Ya sabéis los que seguís este blog regularmente que sentimos debilidad por algunas zonas y rincones de España. Uno de ellos es Teruel. Nos adherimos con mucho gusto a su campaña "Teruel existe" porque esta tierra tiene mucho que ofrecer, además del frío y el buen comer.
Hoy nos trasladamos a Albarracín, un ejemplo paradigmático del pueblo medieval español, de esa España que para muchos turistas se ha perdido por el camino debido al progreso y al turismo de masas. Es difícil encontrarla, pero en pueblos como Albarracín, ubicado en un la ladera de una montaña junto al río Guadalaviar nos reconciliamos con ese pasado. Lo reconoceremos accediendo por carretera en una de las imágenes más fotogénicas que podamos tomar, con el esplendor de su muralla.

El pueblo, donde además se come de fábula –un día dedicaremos un post a la gastronomía de Teruel se encarama en lo alto de un peñón cortado por la hoz del río.
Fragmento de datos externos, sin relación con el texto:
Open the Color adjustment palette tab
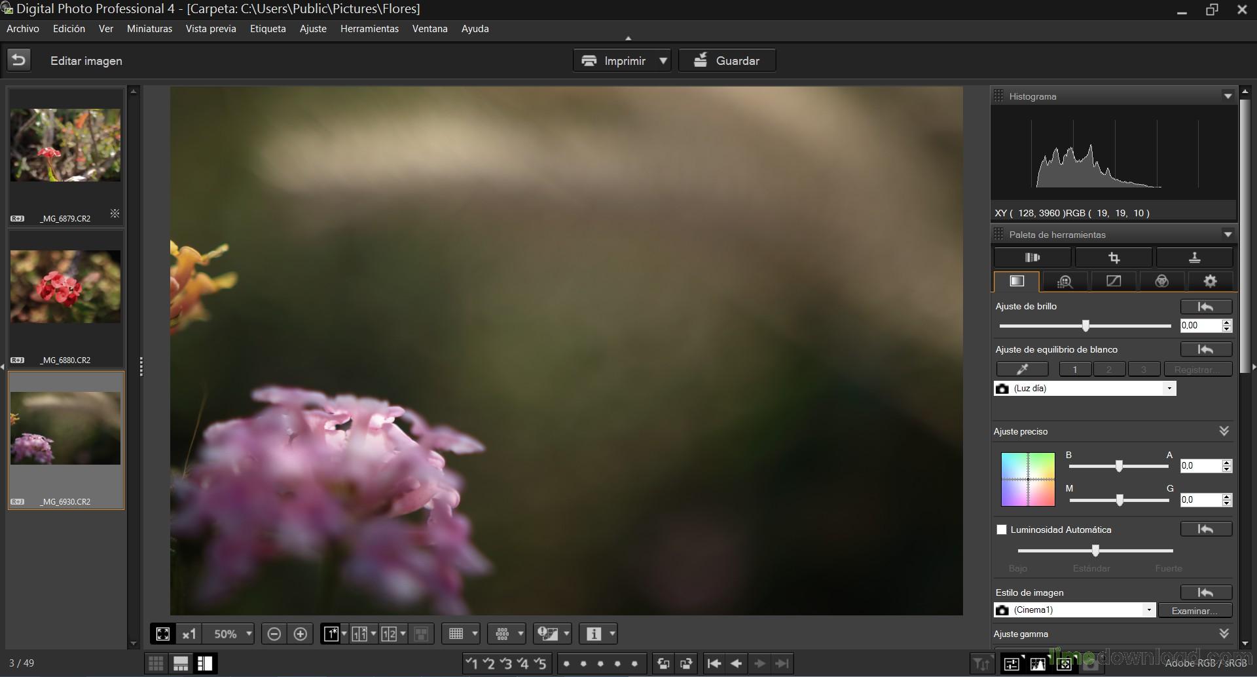Image resolution: width=1257 pixels, height=677 pixels. [x=1161, y=281]
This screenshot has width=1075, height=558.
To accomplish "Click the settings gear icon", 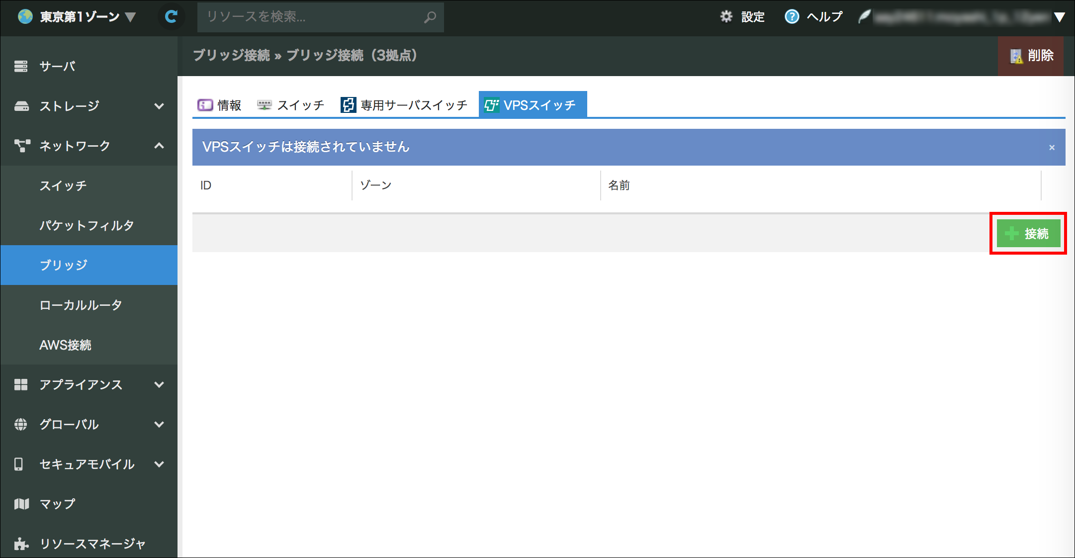I will coord(726,17).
Y nos retrotae a Cuenca, de la que hablamos hace poco, porque en Albarracín también pueden presumir de casas colgadas que se asoman de forma espectacular sobre el precipicio.
En la zona baja, conocida como el Arrabal, las casas forman un bonito conjunto de típicas casas labriegas de colores terroros, muy populares en esta esta región de Teruel. Muy cerca de aquí las excursiones nos pueden llevar a la Sierra de Albarracín, los Montes Universales y el Paraje Protegido de los Pinares de Rodeno.